ORLANDO, Fla., (March 06, 2013) – Even as the technology, security and convenience of automobile “smart keys” evolve, AAA finds motorists are not keeping pace and are frequently outsmarted by their “smart” keys.  In 2012, AAA came to the rescue of over four million members who locked themselves out of their vehicles, a number that has dropped little in the past five years; even as use of smart keys has increased.  First available in luxury brands like BMW, Mercedes and Lexus, almost all automakers now offer the smart key  as standard or optional equipment within their fleet of vehicles. As a modern convenience, transponder fobs allow motorists to enter and start their vehicle key-free.

“Traditional car keys will likely become obsolete and be replaced by technologies offering even greater security and convenience,” said John Nielsen, AAA Director of Automotive Engineering and Repair. “Motorists will need to adapt with the technology to avoid the hassle and expense of smart key replacements.”
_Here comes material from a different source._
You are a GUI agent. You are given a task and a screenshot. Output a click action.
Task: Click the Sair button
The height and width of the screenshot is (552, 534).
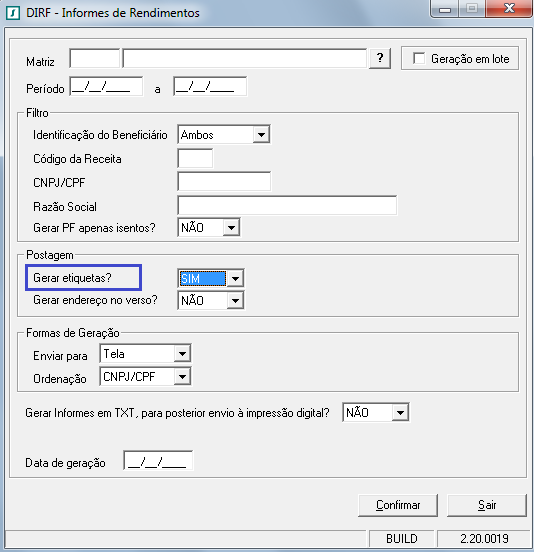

While new smart key features provide long list of conveniences, including remote start and stored driver profiles, motorists unfamiliar with operating keyless fobs can face risky situations and lockouts. Forgetting to turn off the car before exiting the vehicle, or not knowing how to quickly shut down the engine in an emergency, has proven to be a problem for some. And, for those systems with remote start capability, it is critical that motorists never start the vehicle in an enclosed space where engine exhaust gasses containing poisonous carbon monoxide can be trapped – with potentially fatal consequences.

Just as motorists adjust to smart key features, they may be surprised to learn that smartphones may soon be an option to replace their car key altogether. Electric vehicles from Chevrolet and Nissan today have special mobile apps that can be used to monitor and control many of their basic functions.  And, Hyundai recently unveiled a more advanced concept that allows motorists to enter and start a vehicle using a specially-configured smartphone that can then interface with the vehicle to provide additional functions and services. Some of this technology could be seen in vehicles as soon as 2015.

The greater conveniences and features of modern car keys do not come cheap and require more maintenance. The purchase price of vehicles that offer modern key technology are higher, the fob battery must be changed periodically and it can cost hundreds of dollars to buy, cut and program a new or replacement key.

“The cost to replace a transponder key runs around $100, and replacement smart keys can cost several hundred dollars depending on the make and model,” continued Nielsen. “Many newer keys must be programmed by a dealer or locksmith with special electronic equipment and accesses to highly confidential codes that are required to service the vehicle security system.

AAA recommends motorists take special care of their transponder and smart keys. Here are some steps that can help prevent danger, loss or damage of vehicle keys, and limit the replacement cost in the event a key is misplaced:

  • Familiarize yourself with the full capability of your smart key and know what to do in an emergency situation
  • Become comfortable with the features of the smart key in a safe environment
  • To avoid keyless-entry remote or smart key failure, replace the key/fob battery every 2 years or when recommended by the vehicle manufacturer or the in-car low battery warning system.
  • Don’t expose your keyless-entry remote or smart key to harsh elements – especially water.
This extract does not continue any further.